Short task
Count the lines in the records that contain the string "button", matching case exactly, and give only that number.

(Stored items)
-------------------------

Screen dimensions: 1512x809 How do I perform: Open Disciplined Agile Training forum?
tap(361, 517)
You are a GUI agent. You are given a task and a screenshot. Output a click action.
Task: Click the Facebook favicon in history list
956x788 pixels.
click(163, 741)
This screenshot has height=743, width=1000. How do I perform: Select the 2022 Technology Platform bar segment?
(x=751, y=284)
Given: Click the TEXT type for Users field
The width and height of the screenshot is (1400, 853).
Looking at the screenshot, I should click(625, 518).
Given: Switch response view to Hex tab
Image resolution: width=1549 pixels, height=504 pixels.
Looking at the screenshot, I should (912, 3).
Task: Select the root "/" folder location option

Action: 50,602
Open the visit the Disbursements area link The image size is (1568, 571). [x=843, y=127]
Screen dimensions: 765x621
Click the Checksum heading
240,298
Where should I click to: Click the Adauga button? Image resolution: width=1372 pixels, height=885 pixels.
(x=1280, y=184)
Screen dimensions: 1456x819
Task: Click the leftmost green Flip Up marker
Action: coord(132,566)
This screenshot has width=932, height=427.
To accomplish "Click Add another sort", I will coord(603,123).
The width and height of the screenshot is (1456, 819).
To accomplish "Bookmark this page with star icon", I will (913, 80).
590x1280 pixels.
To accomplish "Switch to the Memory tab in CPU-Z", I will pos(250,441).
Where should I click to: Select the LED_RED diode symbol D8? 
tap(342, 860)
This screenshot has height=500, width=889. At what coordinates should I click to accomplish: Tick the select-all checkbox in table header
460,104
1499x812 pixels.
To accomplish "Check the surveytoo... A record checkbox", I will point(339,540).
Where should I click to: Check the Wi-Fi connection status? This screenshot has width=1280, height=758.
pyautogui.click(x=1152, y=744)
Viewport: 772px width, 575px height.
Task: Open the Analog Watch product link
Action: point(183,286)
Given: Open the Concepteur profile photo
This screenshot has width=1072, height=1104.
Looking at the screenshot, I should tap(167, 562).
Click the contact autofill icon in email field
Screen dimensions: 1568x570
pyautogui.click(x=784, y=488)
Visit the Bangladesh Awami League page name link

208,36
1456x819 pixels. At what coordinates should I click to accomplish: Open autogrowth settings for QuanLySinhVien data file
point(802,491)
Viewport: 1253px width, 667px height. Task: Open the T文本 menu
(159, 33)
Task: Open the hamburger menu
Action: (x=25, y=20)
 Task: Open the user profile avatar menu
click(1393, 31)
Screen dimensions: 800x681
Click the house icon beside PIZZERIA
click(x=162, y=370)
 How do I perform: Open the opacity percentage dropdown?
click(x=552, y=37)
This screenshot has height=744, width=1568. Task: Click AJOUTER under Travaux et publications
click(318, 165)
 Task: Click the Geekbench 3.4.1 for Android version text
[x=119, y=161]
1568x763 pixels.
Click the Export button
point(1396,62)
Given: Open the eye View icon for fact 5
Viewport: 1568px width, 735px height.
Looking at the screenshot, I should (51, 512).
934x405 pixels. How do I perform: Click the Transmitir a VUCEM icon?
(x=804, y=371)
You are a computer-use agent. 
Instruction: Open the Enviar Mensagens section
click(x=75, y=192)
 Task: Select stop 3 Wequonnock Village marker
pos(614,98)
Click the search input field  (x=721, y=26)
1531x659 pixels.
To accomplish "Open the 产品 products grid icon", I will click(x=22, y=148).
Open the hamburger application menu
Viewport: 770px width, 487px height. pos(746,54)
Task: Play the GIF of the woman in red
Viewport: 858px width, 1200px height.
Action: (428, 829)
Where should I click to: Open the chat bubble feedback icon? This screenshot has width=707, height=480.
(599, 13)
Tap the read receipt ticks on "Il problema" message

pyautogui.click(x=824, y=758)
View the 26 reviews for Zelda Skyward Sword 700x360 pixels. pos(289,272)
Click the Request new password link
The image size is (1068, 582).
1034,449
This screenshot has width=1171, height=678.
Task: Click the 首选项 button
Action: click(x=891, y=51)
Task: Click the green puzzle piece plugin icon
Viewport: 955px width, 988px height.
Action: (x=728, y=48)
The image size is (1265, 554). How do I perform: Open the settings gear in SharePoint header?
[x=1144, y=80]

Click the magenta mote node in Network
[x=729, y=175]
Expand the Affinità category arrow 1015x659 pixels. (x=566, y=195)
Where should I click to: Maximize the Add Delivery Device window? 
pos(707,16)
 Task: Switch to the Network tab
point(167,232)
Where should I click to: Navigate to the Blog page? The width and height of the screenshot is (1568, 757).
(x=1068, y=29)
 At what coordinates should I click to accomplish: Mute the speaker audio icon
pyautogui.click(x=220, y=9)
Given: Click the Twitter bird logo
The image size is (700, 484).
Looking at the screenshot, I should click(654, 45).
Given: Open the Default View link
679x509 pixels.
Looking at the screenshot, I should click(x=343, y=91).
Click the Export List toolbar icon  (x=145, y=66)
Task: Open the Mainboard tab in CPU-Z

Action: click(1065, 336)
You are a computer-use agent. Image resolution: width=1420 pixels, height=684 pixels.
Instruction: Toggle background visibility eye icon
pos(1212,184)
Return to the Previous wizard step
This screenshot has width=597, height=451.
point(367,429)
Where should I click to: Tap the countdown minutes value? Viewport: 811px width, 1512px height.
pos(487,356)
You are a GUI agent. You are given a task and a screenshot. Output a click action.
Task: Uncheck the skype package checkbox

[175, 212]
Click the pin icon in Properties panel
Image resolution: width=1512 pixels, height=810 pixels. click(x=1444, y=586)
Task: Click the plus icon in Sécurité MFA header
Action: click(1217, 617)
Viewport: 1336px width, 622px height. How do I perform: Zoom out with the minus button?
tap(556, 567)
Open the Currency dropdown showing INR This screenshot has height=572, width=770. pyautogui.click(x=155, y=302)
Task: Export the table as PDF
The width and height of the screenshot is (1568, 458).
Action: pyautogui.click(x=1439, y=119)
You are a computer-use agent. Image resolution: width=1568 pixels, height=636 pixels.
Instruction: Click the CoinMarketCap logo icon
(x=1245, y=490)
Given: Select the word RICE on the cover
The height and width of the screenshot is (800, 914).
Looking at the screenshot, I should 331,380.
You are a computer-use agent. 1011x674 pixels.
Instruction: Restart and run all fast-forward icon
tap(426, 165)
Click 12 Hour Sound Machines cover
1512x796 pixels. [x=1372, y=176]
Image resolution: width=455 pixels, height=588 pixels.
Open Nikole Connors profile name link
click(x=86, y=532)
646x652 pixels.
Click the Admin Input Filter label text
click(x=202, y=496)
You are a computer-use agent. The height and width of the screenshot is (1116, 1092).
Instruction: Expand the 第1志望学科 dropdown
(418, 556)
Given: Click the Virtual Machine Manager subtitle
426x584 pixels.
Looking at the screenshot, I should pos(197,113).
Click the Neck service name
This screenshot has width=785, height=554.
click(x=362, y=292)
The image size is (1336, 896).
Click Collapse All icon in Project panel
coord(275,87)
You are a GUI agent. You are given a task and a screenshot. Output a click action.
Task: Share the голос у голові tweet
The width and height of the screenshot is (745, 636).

-------------------------

Answer to the problem
4